The final chapter is a welcome dose of hope in the form of specific policy recommendations, bolstered by case studies of treatment successes outside the United States. By no means a wholly cheerful ending, Chapter 8 compares these international successes to negative outcomes due to lack of access to treatment domestically. The authors provide readers with a numbered list of action points to ameliorate the opioid crisis in the United States, followed by a personalized list of takeaways from each author's respective field.
The authors lend their combined expertise even beyond the two primary sections of the book to provide quick reference points for readers. Before Part One begins, the book provides a timeline of opioid use in the United States, which manages to condense over a hundred years of drug use and prohibition into a single page, from the introduction of smoking opium to modern-era fentanyl use. After the final chapter, the reader can find a comprehensive glossary of drug-related terms. Much like lawmakers clearly define important terminology germane to the legislation at hand, the authors help to establish a communal set of language to further conversation and research.
As with any collaborative work, Whiteout covers wide-ranging perspectives and ideas. This book is not immune to some amount of overlap and repetition, but this serves to reiterate the most salient points the authors prioritize as a team. It is abundantly clear that the three authors provide this book as a means to share their lived experience with the larger conversation surrounding opioids. Any reader – academic or otherwise – who has ever wondered about why opioids seem to have hit white communities harder is an ideal audience for this book.

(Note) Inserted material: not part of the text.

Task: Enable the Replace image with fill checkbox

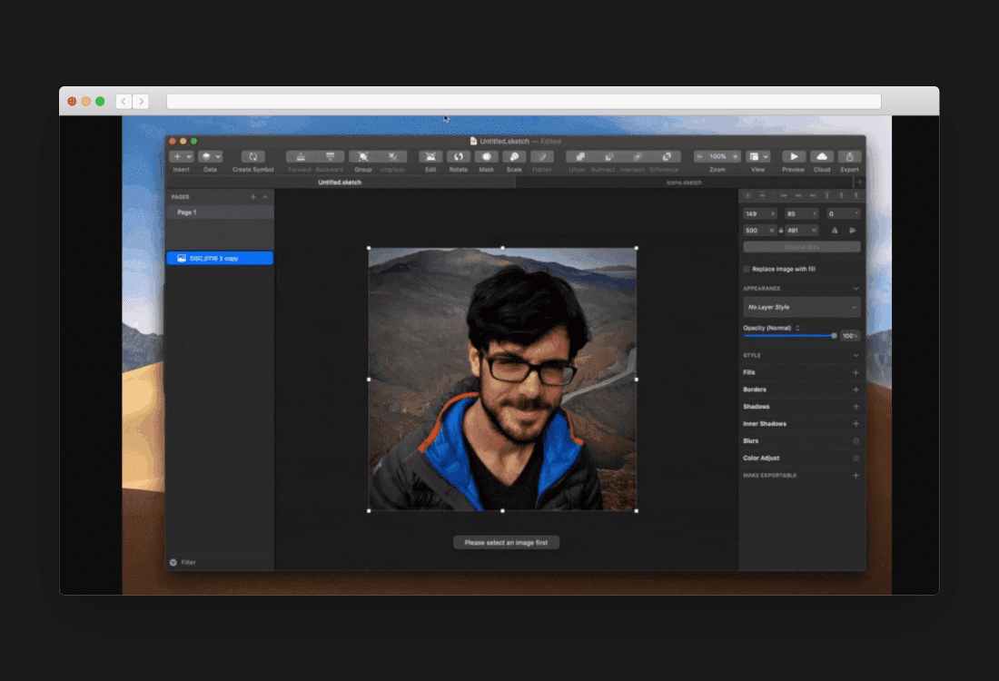Action: coord(746,269)
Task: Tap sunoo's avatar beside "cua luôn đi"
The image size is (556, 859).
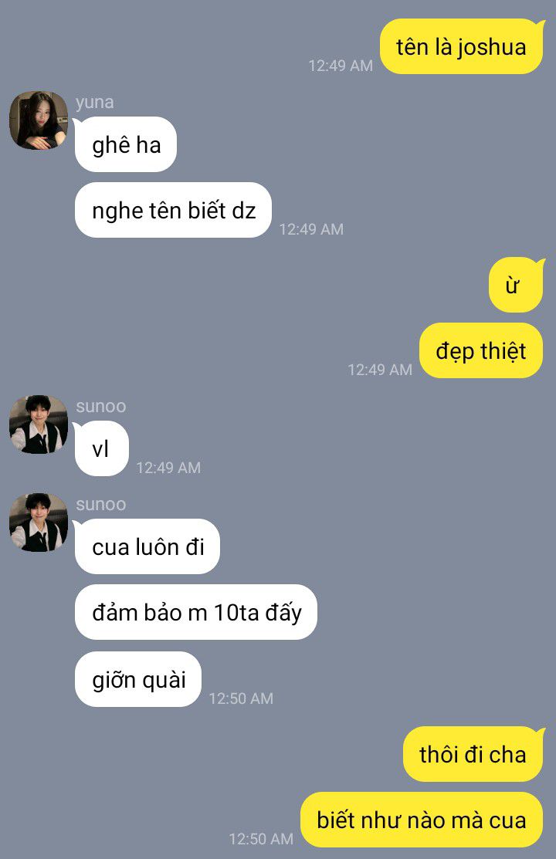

Whiteout's authors put words to the often-unspoken connection between opioids and whiteness, with too-familiar instances of past ‘white’ drugs taking hold in the United States. The primary takeaway (situated in the book's coda) for readers is reflected in the very organization of the book's authorship: that multi-discipline, collaborative work is the solution to mitigate the damage of the opioid crisis. Three researchers from distinct disciplines came to the same conclusion: that better understanding of the role of whiteness in drug research is an essential next step in loosening the grip of opioids on the United States.